Dicey didn't much care if Miss Eversleigh was angry. What more could she do than flunk Dicey, and she'd already done that. It wasn't as if she was teaching anything Dicey needed to know, or wanted to know. Who wanted to memorize food groups or talk about seasonal buying or how to store food while conserving energy. Who needed to know? Not Dicey. Or about how to put buttons on or cut out a pattern. That was for people who — didn't have anything more interesting to do. Dicey had much more interesting, and more important, things to do.

Miss Eversleigh stared into Dicey's eyes for a long time, as if trying to figure out what was going on inside her head. Dicey just stared back. It took more than a home ec teacher to scare her.

Finally, Miss Eversleigh went away to look at somebody else's paper, and Dicey got back to her thinking. If Sammy kept on fighting, then she would have to find out why. If he didn't, then it wasn't important. How many more fights would be keeping on? One, two, seven?
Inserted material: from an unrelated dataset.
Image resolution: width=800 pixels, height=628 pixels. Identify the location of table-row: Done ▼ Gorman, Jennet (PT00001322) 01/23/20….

Miss Eversleigh stood at the front of the class again and called everybody to attention. She was going to make a speech, you could tell by the way her face was set, and she waited until every girl raised her face to look at the front of the room. Dicey shifted in her seat.

“I wonder if you girls understand,” Miss Eversleigh said, “the importance of this course. If it were not important, I would not waste my time teaching it.”

Dicey could hear the unspoken question behind each politely listening face: What's set her off?

“The materials we cover in this course are skills. I have spent years protesting the exclusion of boys from my courses.” She waited, then spoke again. “I have always believed that there is as great a disadvantage to not being able to perform domestic skills as to not being able to perform intellectual skills, or athletic, or social.”

Again she stopped and waited. Dicey was watching her, but Miss Eversleigh did not look at Dicey. “You owe it to yourselves to know how to prepare a meal, or sew a seam, or spend money wisely. You also owe it to yourselves to know how to hammer a nail straight or change a tire, to eat at table with appropriate manners, to plant tomatoes, to acquire information you have need of. If you do not understand that, your understanding is faulty.”

That was the end. Miss Eversleigh just stood there until the bell rang, a long, uncomfortable five minutes. Nobody stirred. Nobody said anything.